さらに、EUおよびオーストラリアとの戦略的協力も拡大している。EUは2023年に「重要原材料法(Critical Raw Materials Act)」を成立させ、域内でのレアアース調達目標を設定済みだ。オーストラリアはライナス・レアアーシズ(Lynas Rare Earths)を筆頭に、中国以外では最大級のレアアース精錬能力を有しており、米国との合弁事業も進展している。こうした「脱・中国一極集中」の多国間フレームワークは、サプライチェーンの冗長性(レジリエンス)を高める狙いがある。
中国の対抗措置と米中対立の深層
中国はこうした動きに対し、レアアース関連の輸出管理をさらに厳格化する姿勢を見せている。2023年以降、ガリウム・ゲルマニウムの輸出規制を発動したほか、レアアース精錬技術の海外移転にも制限を設けた。米中のテクノロジー覇権争いにおいて、レアアースは半導体とならぶ「チョークポイント(急所)」となっており、両国の攻防は今後さらに激化する見通しである。
ベトナムの位置づけ——世界第2位の埋蔵量を持つ資源大国
ここで注目すべきは、ベトナムが世界第2位とも言われるレアアース埋蔵量を有している点である。米国地質調査所(USGS)の推定では、ベトナムのレアアース埋蔵量は約2,200万トンとされ、中国に次ぐ規模だ。主要鉱床は北西部のライチャウ省(Lai Châu)やイエンバイ省(Yên Bái)などに分布する。

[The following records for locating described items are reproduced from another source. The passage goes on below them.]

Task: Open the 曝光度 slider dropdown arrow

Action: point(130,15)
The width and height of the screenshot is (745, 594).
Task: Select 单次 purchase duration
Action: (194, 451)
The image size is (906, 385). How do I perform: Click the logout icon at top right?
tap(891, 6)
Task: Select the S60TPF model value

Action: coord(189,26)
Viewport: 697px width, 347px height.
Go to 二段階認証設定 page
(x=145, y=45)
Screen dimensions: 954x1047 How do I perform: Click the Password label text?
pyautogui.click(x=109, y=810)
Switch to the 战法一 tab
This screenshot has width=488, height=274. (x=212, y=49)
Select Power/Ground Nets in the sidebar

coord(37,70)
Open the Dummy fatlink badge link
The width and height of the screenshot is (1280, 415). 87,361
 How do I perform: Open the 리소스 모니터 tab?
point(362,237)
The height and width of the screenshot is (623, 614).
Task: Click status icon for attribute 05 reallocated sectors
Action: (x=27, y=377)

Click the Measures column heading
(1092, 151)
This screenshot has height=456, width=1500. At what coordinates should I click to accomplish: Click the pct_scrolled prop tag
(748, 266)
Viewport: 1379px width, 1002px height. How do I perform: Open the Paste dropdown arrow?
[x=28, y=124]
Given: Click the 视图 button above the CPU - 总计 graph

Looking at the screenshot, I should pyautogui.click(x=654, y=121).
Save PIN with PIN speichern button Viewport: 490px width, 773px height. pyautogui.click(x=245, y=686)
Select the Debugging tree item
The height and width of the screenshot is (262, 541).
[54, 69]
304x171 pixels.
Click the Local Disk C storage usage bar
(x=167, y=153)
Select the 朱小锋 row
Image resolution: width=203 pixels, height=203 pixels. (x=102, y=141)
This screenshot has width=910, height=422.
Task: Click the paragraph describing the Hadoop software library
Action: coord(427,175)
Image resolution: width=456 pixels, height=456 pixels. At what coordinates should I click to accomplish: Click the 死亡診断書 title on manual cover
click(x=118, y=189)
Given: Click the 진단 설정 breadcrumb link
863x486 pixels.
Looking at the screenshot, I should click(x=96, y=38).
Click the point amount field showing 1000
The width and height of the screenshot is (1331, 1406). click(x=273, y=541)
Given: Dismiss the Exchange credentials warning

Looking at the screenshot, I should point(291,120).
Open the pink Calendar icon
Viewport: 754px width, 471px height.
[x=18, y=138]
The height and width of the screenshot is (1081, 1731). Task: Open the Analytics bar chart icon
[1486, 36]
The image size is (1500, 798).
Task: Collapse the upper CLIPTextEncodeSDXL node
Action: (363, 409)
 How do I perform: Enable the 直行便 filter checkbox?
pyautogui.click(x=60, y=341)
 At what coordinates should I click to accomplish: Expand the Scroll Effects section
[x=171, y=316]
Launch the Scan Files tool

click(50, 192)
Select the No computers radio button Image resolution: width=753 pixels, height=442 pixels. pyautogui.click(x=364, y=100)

ベトナム政府はレアアースを「戦略的鉱物資源」と位置づけ、長年にわたり慎重な開発方針をとってきた。しかし、米中対立の激化に伴い、ベトナムのレアアースに対する国際的な関心は急速に高まっている。2023年にはバイデン政権(当時)がベトナムとの包括的戦略パートナーシップを締結し、レアアースを含む重要鉱物のサプライチェーン協力が合意事項に盛り込まれた。日本もJOGMEC(独立行政法人エネルギー・金属鉱物資源機構)を通じてベトナムのレアアース開発に関与しており、官民を挙げた連携が進んでいる。
ベトナム国内の関連企業と課題
ベトナム国内では、国営ベトナム鉱物総公社(VIMICO、Vietnam National Mining and Mineral Corporation)がレアアース開発の中核を担っている。また、ドンパオ(Đông Pao)鉱山プロジェクトなど複数の開発案件が進行中だが、精錬・分離技術の不足、環境規制への対応、インフラ整備の遅れなどが課題として残る。加工なしの鉱石輸出では付加価値が低いため、ベトナム政府は国内での一次加工能力の確立を優先課題としている。
投資家・ビジネス視点の考察
ベトナム株式市場への影響:米国が「脱中国」のレアアース調達先を多角化する流れは、ベトナムの鉱業セクターにとって中長期的な追い風となる。VIMICO関連企業や、レアアース加工に参入する可能性のある素材企業の動向は注視すべきである。ただし、鉱業関連銘柄はホーチミン証券取引所(HOSE)やハノイ証券取引所(HNX)において時価総額が小さく流動性も限られるため、投資判断には慎重さが求められる。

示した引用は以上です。